La crisis de la inversión pública en México

Enrique Quintana
Uno de los problemas más serios y menos vistos de la economía mexicana es el deterioro de largo plazo de la inversión pública.
En el Presupuesto de 2026 se ha programado un crecimiento real de la inversión productiva del Estado Mexicano en 10 por ciento.
No está mal. Pero ni remotamente será suficiente para compensar las caídas que se han experimentado en los últimos tiempos.
En este año, hasta el mes de julio, se registra una caída real de la inversión productiva del sector público en 35.7 por ciento. Sin embargo, se estima que el retroceso al final del año sea “solo” del orden de 10 por ciento. Veremos.
Si así fuera, el nivel de 2026, aún con el crecimiento previsto, estaría 1 por ciento por debajo del nivel de 2024.
Pero, el deterioro se aprecia, sobre todo, al comparar la inversión pública con el PIB.

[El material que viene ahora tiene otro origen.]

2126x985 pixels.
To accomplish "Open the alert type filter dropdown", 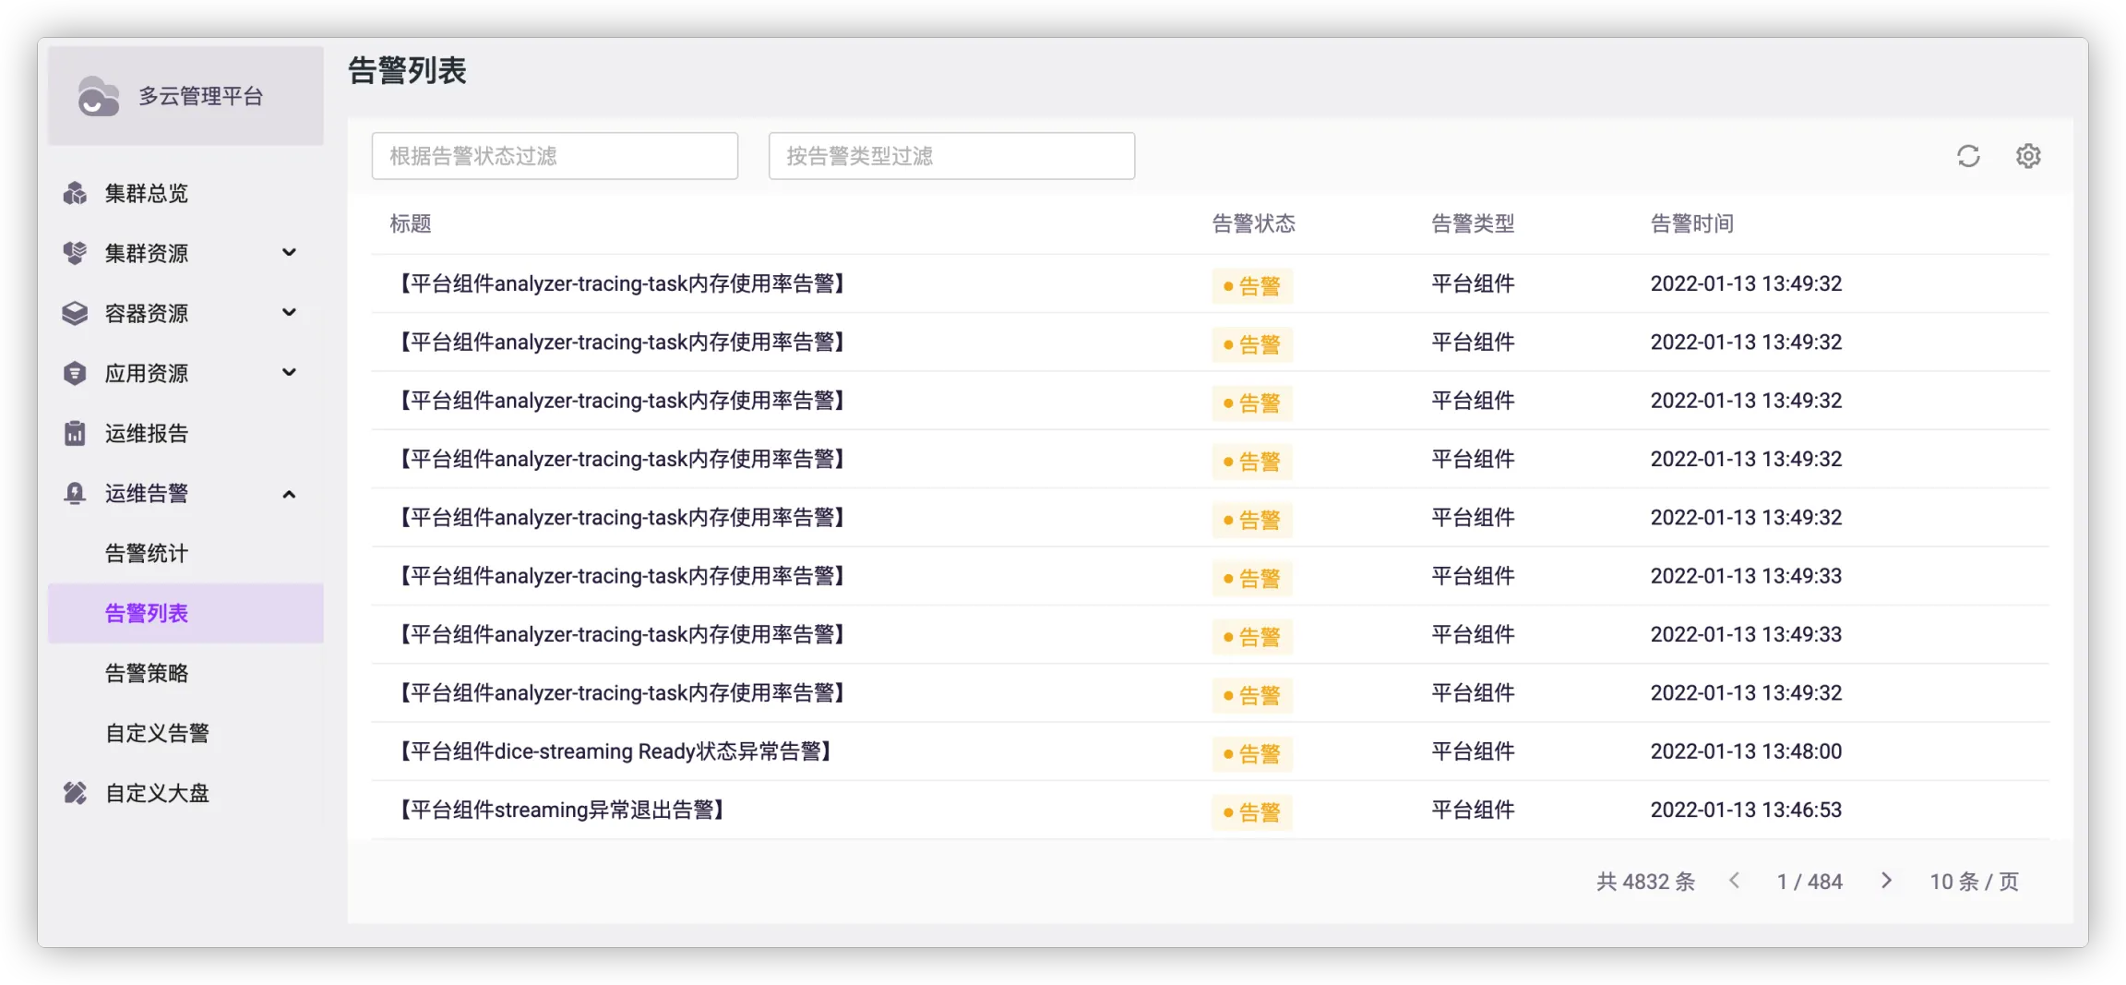I will [950, 156].
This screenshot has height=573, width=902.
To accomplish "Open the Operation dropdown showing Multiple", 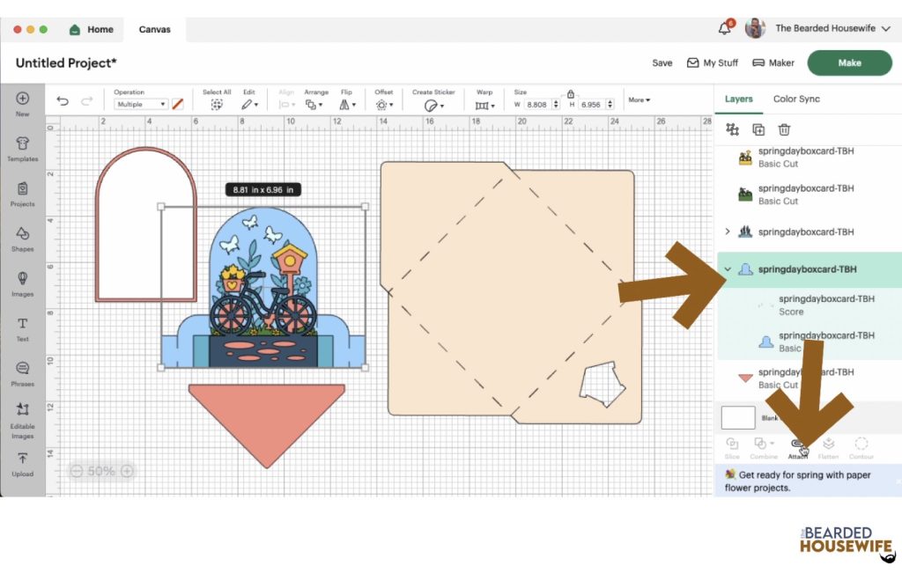I will pos(140,105).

En este año, puede estimarse que esa proporción será de 2.7 por ciento y si se cumplen las previsiones, para el 2026 subiría al 2.9 por ciento.
Al cierre del sexenio de Enrique Peña Nieto ese porcentaje estaba en 2.6 por ciento.

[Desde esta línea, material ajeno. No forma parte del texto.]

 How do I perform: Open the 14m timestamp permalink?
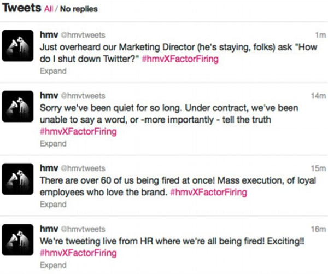(x=318, y=96)
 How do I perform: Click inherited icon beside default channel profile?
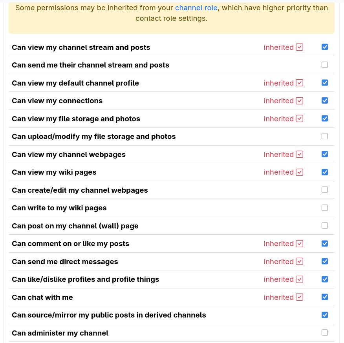[x=300, y=83]
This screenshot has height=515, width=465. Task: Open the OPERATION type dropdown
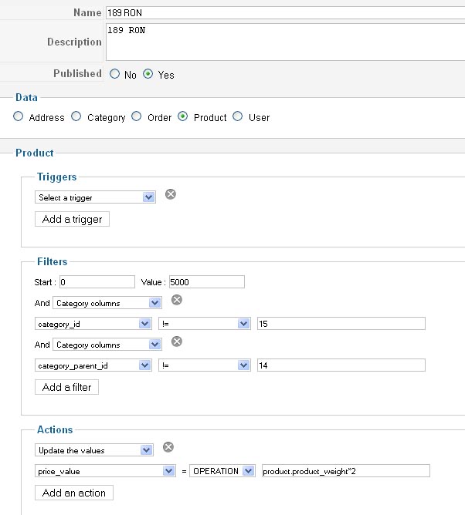point(222,471)
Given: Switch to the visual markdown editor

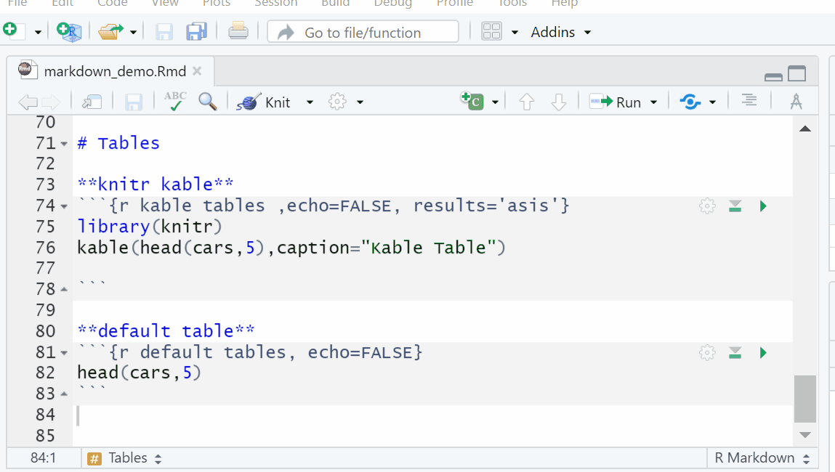Looking at the screenshot, I should (x=796, y=102).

Durante ese sexenio, la inversión pública se vino para abajo, pues en el último año del gobierno de Felipe Calderón había llegado al 4.1 por ciento. En el 2010 se había alcanzado el nivel más elevado, con un 4.5 por ciento.
La falta de inversión pública se ha traducido en un deterioro de la infraestructura y de diversos servicios públicos. Carreteras con mantenimiento deficiente, hospitales sin equipos modernos, escuelas con instalaciones precarias y sistemas de agua potable incapaces de cubrir la demanda son síntomas de un Estado que destina cada vez más recursos al gasto corriente, pero que deja de lado la inversión que debería sentar las bases del desarrollo futuro.
El problema no es meramente técnico ni contable. Refleja la manera en que las finanzas públicas se han orientado a atender presiones inmediatas: el crecimiento del gasto en nómina gubernamental, las transferencias sociales de carácter clientelar o los costos crecientes de las pensiones y jubilaciones.
En contraste, el gasto de inversión se ha vuelto la variable de ajuste cada vez que los ingresos públicos son insuficientes. Y la verdad es que la recaudación en México sigue siendo muy baja en comparación internacional. El nivel previsto para 2026, de 15.1 por ciento del PIB para los ingresos públicos, que será el más alto para los últimos años, está muy lejos del promedio de la OCDE que supera los 30 puntos del PIB.
En este contexto, aun cuando hubiera voluntad política para aumentar el presupuesto de inversión, las limitaciones estructurales en los ingresos fiscales se convierten en un freno casi insalvable.
México enfrenta una paradoja: se demanda más infraestructura para detonar crecimiento, pero al mismo tiempo se mantiene un esquema tributario incapaz de financiar esa expansión.
Y como el margen para endeudarse es reducido por la necesidad de mantener la estabilidad macroeconómica, la tentación de recortar inversión pública se convierte en la salida más sencilla, aunque sea la más costosa en el largo plazo.
La historia reciente lo confirma. Países que lograron modernizar sus economías en pocas décadas, como Corea del Sur o Irlanda, no lo hicieron reduciendo la inversión del Estado, sino ampliándola en sectores estratégicos: energía, transporte, telecomunicaciones, educación y salud.
Y desde luego, con mucha inversión privada.
En cambio, México ha seguido el camino inverso: mientras más crecieron las necesidades de una economía integrada al comercio global, menor fue el esfuerzo de inversión pública y se generó un ambiente de desconfianza para la inversión privada.
El resultado es visible: infraestructura rezagada, servicios que no satisfacen la demanda de una población urbana creciente y pérdida de competitividad frente a naciones que sí apostaron por un Estado inversor.
La conclusión es clara. Sin una estrategia de crecimiento económico más ambiciosa, no habrá manera de revertir la tendencia.
La inversión pública no podrá sustentar crecimientos como el previsto para 2026 si no se acompaña de una economía que crezca más rápido y que genere los recursos fiscales indispensables para financiarla.
Hablar de modernizar al país exige algo más que programas sexenales con incrementos modestos; requiere un compromiso sostenido para elevar la recaudación, reordenar el gasto corriente y, sobre todo, para colocar al crecimiento como prioridad nacional.
Si México quiere de verdad contar con infraestructura de primer nivel, servicios públicos de calidad y una economía capaz de competir globalmente, no bastan los discursos ni los pequeños ajustes en el presupuesto.
Se necesita más crecimiento económico, porque solo de esa manera será posible generar los recursos que permitan transformar al Estado en un verdadero motor de modernización.